Anna e Bennett non avrebbero mai potuto incontrarsi: lei vive nel 1995 a Chicago, lui nel 2012 a San Francisco. Ma Bennett si ritrova nel 1995 perché può viaggiare nel tempo, pur con il divieto di cambiare il corso degli eventi, per cercare sua sorella che si è perduta in una dimensione temporale sbagliata. Ma se un battito di farfalla può provocare un uragano all’altro capo del mondo, cosa potrà provocare un sentimento potente come l’amore che nasce con diciassette anni di anticipo?
Anna e Bennett si perdono e si ritrovano incrociando i loro destini paralleli, ma dovranno trovare il modo di fermare la corsa dell’orologio che ticchetta nelle loro esistenze. Quanto sono pronti a perdere? Quali conseguenze saranno disposti a sopportare alterando gli eventi che li circondano?

La mia recensione

Partiamo da un presupposto: la quarta di copertina è piuttosto intrigante. Ebbene, dimenticatela. La solfa è sempre la stessa: un ragazzo nuovo frequenta la scuola della protagonista e sembra conoscerla, anche se fa il misterioso e cerca di allontanarla a tutti i costi. Peccato che Bennett non nasconda nessuna pericolosa identità – a confronto i segreti di Edward Cullen o di Daniel Grigori sono i più intriganti del mondo – e sia un bugiardo opportunista. La migliore amica della protagonista è sempre quella spigliata, bella e intraprendente. Insomma, che noia. L’unico aggettivo che mi viene in mente per questo libro è “insignificante”. Sì, purtroppo.

Lo stile è insignificante. I personaggi sono piatti, insignificanti. Il motivo per cui Bennett e sua sorella viaggiano nel tempo è insignificante, quasi ridicolo. A differenza di quanto dice la quarta, Anna e Bennett non perderanno nulla, non sopporteranno quasi nulla, non c’è nessun fantomatico “effetto farfalla”: un solo evento cercheranno di cambiare – dopo litigi senza senso e senza motivazioni – e le conseguenze saranno nulle. Vengono create aspettative su cose che non accadranno mai. Considerando poi che il “potere” di Bennett non ha né capo né coda, nessuno scopo, nessuna origine particolare, niente di niente, è una cosa campata in aria che serve solo a partecipare a concerti passati o ad andare a spasso per il mondo.

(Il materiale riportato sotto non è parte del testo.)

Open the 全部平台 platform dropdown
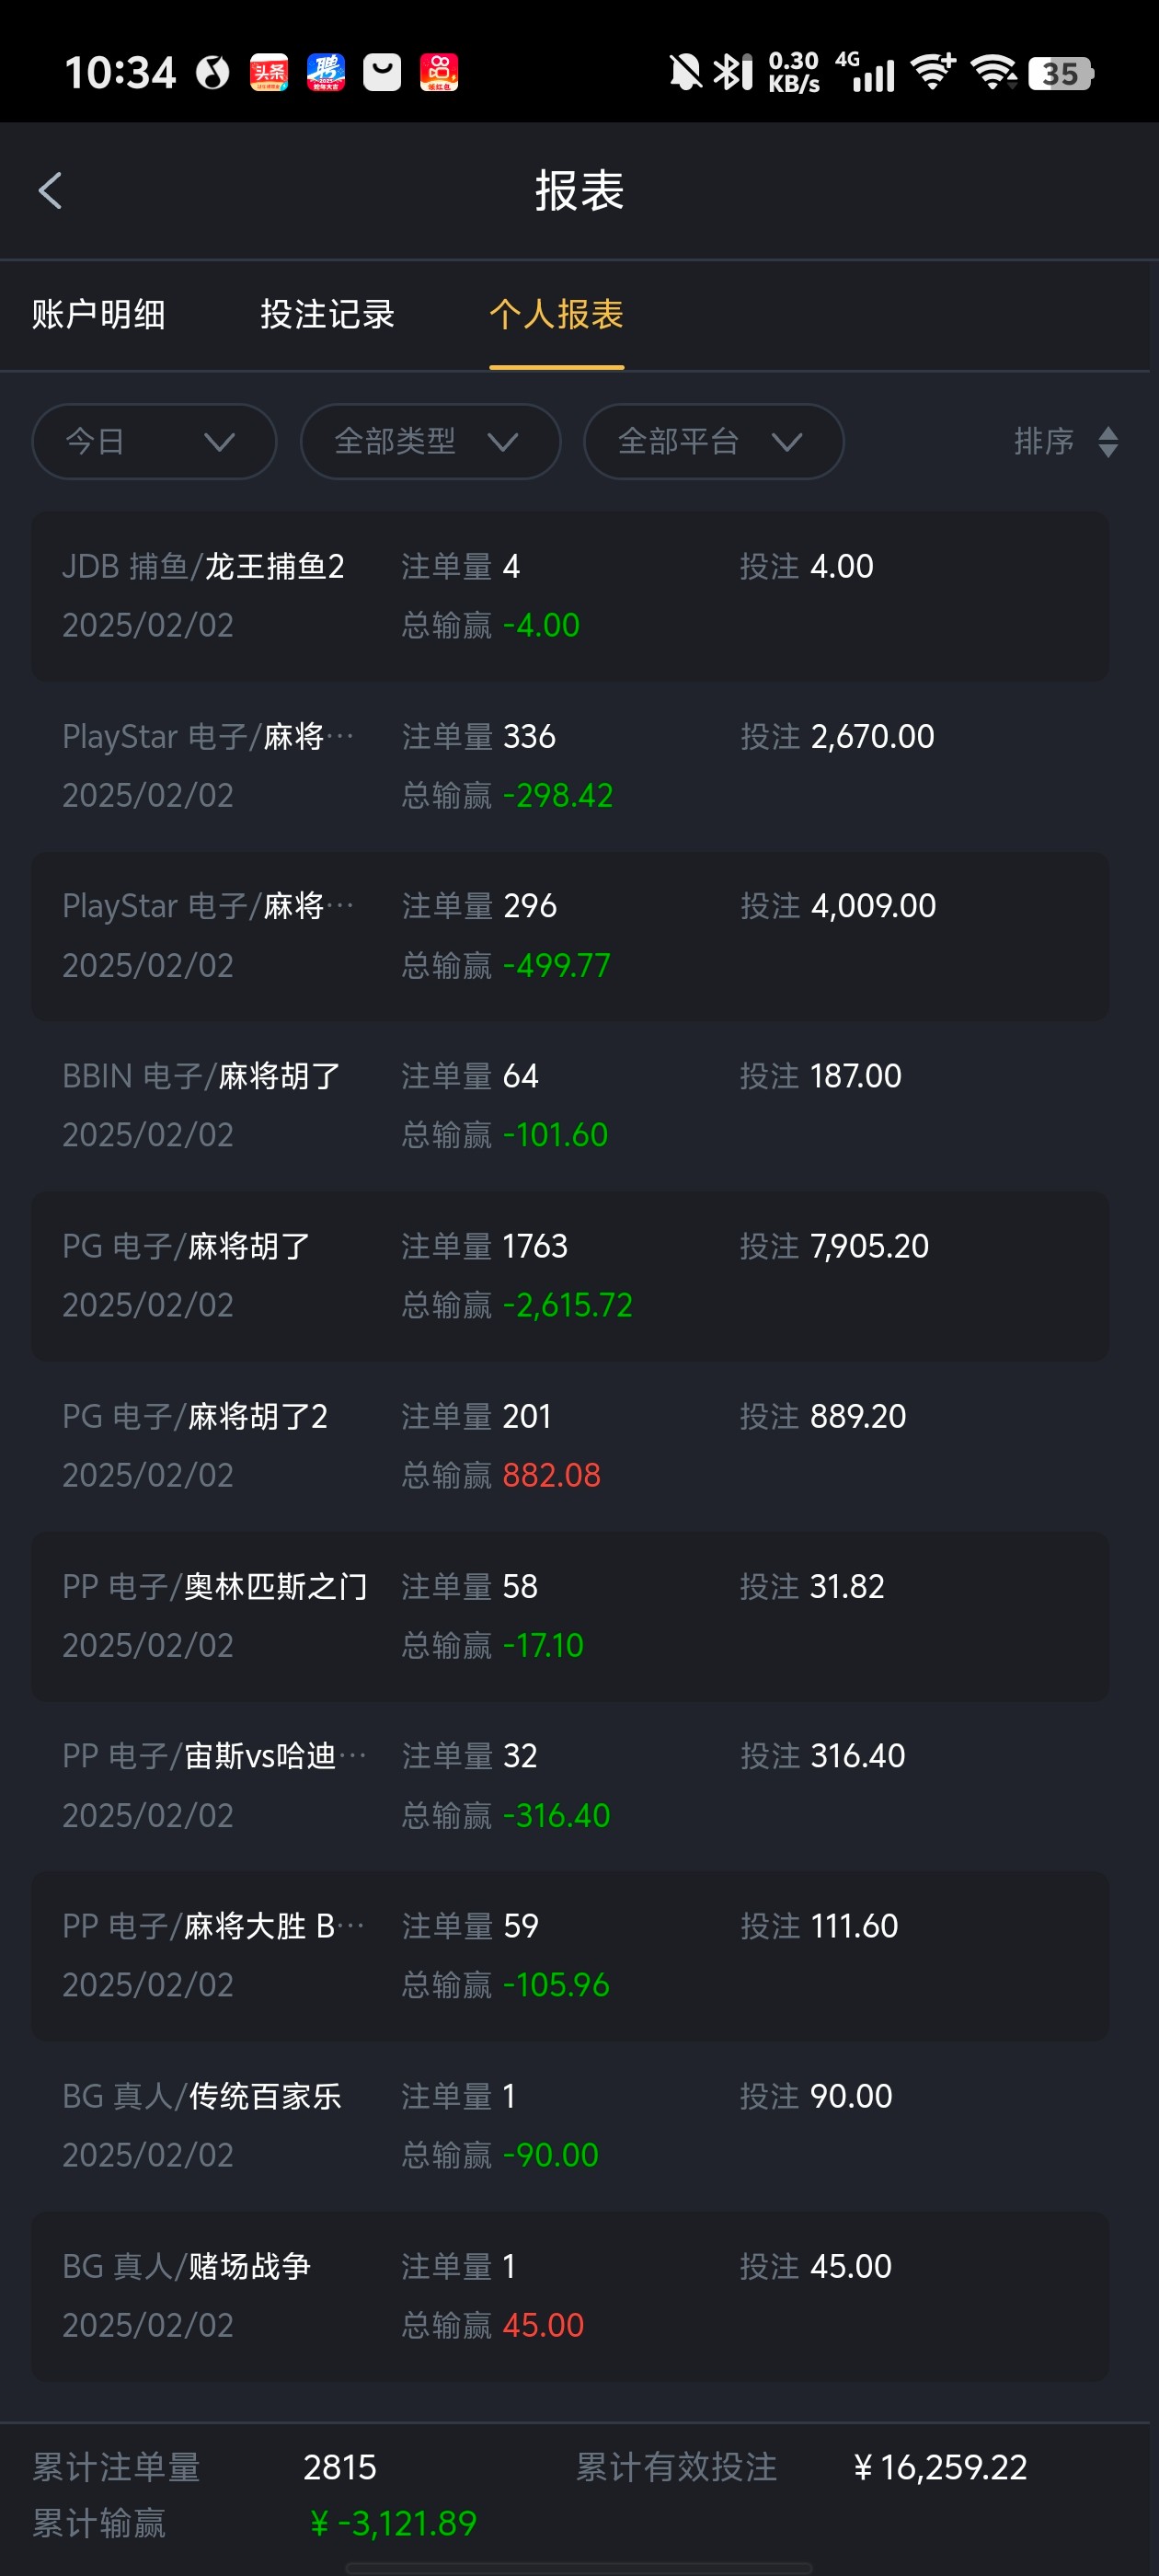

Il che sembra la cosa più importante per la protagonista che – non si sa bene per quale ragione – afferma che non viaggerà mai, che vivrà sempre nello stesso posto come se da adulta, con un lavoro, non potrebbe mai permettersi di comprare un biglietto aereo né andare in vacanza. Le vicende sono terribilmente noiose, ripetitive. Per non parlare poi della risoluzione incredibilmente semplice – e assolutamente oscura ai lettori – della sparizione di Brooke, la sorella di Bennett.

Insomma, per me questo è davvero un fiasco. Colossale.